> _Elenco attività_:
A: Per ciascuna affermazione indica se concorda con il brano sulla violenza nelle società umane. Rispondi sì o no e cita le parole del brano che lo stabiliscono. (i) La violenza psicologica non provoca un danno fisico. (ii) La violenza strutturale colpisce gli individui in modo diretto. (iii) La violenza culturale assume forme simboliche.
B: Nel brano sulla violenza nelle società umane, fino a quale estremo condizionamento può arrivare la violenza psicologica?

> _Brano fornito_:
• • • •
Violenza e Società – 1. Natura e caratteristiche della violenza nelle società umane

Alberto Pellegrino
Sociologo

Secondo la sociologia la violenza è un comportamento volontario e aggressivo contro determinate persone con l’intenzione di ferire o uccidere, arrecare un danno o sottomettere al proprio dominio la volontà di un altro individuo. Questo modo di agire da parte di un soggetto si può classificare come violenza diretta se è esercitata in modo esplicito su una persona o un gruppo sociale; come violenza strutturale se colpisce gli individui in modo indiretto per esercitare delle pressioni psicologiche, per avere un utile economico, per eliminare degli avversari politici o dei concorrenti ritenuti pericolosi; come violenza culturale se assume forme simboliche che esaltano e promuovono la violenza elevandola a un valore sociale interiorizzato. Si parla di violenza politica se è esercitata da una classe sociale dominante attraverso il potere economico e politico, oppure contro un altro popolo, una minoranza etnica o religiosa. Questo tipo di violenza diviene particolarmente grave, quando una minoranza s’impone sulla maggioranza della popolazione per impadronirsi dello Stato e sottomette i cittadini, togliendo loro la libertà, i diritti civili e politici.

Secondo un’altra classificazione si può fare una distinzione tra violenza fisica e violenza psicologica: nel primo caso si compie un’azione volontaria mediante l’abuso della forza da parte di una o più persone per provocare dolore ad altri individui fino ad arrivare all’omicidio o alla strage; nel secondo caso non si provoca un danno fisico, ma si vuole indurre una persona a tenere determinati comportamenti attraverso diverse forme di condizionamento come pressioni psicologiche, minacce, ricatti, intimidazioni, comportamenti aggressivi all’interno della famiglia, nella scuola, nelle istituzioni sociali e religiose, nei luoghi di lavoro sempre con il fine di piegare un soggetto alla propria volontà.

La violenza psicologica può colpire in tutte le situazioni della vita e in tutti gli ambienti sociali, nei quali un essere umano si trova di fronte a un suo simile e può arrivare fino all’estremo condizionamento del plagio attraverso forme di coercizione che possono esercitarsi in modo subdolo o palese anche per lungo tempo sempre per costringere una persona a tenere dei comportamenti che limitano la sua libertà di pensiero e di azione.
• • • •
> _Insieme di dati_:
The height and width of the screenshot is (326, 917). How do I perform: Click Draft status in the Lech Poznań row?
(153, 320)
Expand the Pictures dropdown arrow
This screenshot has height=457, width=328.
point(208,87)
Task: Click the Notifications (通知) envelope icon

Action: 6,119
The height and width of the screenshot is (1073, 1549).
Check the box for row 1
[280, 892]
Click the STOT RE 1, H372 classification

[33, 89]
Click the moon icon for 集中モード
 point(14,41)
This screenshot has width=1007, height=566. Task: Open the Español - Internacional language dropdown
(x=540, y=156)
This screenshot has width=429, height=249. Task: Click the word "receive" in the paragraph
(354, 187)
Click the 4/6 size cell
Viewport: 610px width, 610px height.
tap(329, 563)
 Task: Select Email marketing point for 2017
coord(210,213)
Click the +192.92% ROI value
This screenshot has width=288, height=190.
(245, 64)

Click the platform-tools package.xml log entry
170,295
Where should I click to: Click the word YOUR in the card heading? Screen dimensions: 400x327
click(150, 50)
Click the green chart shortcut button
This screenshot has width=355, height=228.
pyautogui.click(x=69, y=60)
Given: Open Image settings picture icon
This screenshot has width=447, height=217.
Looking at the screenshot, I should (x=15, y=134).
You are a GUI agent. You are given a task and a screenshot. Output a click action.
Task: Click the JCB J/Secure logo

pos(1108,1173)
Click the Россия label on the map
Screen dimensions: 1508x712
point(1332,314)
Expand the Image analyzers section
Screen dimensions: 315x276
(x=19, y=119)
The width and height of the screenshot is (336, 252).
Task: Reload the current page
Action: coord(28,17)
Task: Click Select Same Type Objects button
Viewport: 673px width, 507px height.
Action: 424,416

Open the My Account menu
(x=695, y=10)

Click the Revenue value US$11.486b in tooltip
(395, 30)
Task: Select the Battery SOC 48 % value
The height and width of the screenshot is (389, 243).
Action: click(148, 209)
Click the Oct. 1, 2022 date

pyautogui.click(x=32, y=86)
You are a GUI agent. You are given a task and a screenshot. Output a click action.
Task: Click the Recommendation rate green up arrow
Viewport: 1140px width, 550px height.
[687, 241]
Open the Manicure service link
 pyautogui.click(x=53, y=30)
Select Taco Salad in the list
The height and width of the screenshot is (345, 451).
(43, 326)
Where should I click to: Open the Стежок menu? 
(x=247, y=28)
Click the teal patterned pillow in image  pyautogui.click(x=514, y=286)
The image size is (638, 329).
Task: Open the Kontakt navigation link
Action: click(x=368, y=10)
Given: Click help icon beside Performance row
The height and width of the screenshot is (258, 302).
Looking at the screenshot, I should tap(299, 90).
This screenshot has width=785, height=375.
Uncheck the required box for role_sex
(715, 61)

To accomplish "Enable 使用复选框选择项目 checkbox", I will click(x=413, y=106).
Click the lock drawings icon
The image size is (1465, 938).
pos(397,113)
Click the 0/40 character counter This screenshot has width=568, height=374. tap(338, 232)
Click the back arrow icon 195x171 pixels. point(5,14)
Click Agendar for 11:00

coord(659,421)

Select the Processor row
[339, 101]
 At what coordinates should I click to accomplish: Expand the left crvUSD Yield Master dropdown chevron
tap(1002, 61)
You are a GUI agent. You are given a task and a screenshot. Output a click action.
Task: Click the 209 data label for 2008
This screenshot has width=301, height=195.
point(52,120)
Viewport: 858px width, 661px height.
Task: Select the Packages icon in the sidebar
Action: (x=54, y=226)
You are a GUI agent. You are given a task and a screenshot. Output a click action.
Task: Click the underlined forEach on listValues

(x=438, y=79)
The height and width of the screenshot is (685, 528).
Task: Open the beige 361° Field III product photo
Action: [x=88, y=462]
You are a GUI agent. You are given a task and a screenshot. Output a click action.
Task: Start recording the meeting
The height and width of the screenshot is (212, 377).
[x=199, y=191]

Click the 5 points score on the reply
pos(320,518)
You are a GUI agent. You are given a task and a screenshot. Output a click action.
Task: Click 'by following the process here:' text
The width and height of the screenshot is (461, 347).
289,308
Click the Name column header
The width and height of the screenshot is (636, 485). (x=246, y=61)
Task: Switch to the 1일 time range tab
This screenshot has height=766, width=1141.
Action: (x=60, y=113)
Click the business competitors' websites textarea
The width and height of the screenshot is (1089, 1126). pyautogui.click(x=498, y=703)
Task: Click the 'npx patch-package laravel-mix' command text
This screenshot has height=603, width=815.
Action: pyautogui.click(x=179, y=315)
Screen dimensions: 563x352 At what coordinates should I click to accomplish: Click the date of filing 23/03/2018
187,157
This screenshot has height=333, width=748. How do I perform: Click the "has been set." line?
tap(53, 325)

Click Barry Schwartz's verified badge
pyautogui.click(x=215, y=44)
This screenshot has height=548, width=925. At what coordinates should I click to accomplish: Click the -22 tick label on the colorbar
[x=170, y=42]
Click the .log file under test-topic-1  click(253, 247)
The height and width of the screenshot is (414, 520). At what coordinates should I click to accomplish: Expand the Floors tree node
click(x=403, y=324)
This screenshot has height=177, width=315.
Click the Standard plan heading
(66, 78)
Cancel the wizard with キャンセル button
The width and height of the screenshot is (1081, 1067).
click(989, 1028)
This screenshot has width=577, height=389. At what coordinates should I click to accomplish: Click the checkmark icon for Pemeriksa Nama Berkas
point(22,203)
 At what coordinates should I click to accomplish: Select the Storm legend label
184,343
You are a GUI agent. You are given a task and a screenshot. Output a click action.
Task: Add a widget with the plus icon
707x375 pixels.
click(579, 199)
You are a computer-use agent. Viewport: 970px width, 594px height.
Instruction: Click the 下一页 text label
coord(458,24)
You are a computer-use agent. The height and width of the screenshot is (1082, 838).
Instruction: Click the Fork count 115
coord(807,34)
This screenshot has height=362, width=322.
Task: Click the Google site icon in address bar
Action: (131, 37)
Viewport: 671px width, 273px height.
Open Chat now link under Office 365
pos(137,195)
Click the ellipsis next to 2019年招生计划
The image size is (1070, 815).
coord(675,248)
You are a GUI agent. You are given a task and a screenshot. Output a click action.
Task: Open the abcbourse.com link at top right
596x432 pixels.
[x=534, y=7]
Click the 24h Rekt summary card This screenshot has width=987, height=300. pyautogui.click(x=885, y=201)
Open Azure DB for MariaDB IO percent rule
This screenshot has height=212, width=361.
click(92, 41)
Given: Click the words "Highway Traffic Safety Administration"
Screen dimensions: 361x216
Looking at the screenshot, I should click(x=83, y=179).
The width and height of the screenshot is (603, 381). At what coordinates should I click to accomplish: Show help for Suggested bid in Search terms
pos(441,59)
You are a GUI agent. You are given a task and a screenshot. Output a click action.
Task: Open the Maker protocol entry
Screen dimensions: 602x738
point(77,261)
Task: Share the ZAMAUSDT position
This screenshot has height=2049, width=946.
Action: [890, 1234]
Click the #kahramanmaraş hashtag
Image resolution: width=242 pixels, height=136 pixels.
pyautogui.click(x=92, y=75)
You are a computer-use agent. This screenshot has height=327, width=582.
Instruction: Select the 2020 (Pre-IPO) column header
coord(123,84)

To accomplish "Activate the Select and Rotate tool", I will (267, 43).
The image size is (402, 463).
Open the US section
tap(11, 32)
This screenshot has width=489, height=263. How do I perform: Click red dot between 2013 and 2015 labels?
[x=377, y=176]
• • • •
> _Soluzioni delle attività_:
A:
(i) Sì: "nel secondo caso non si provoca un danno fisico".
(ii) No: "se colpisce gli individui in modo indiretto".
(iii) Sì: "se assume forme simboliche che esaltano e promuovono la violenza".

B: Fino al plagio.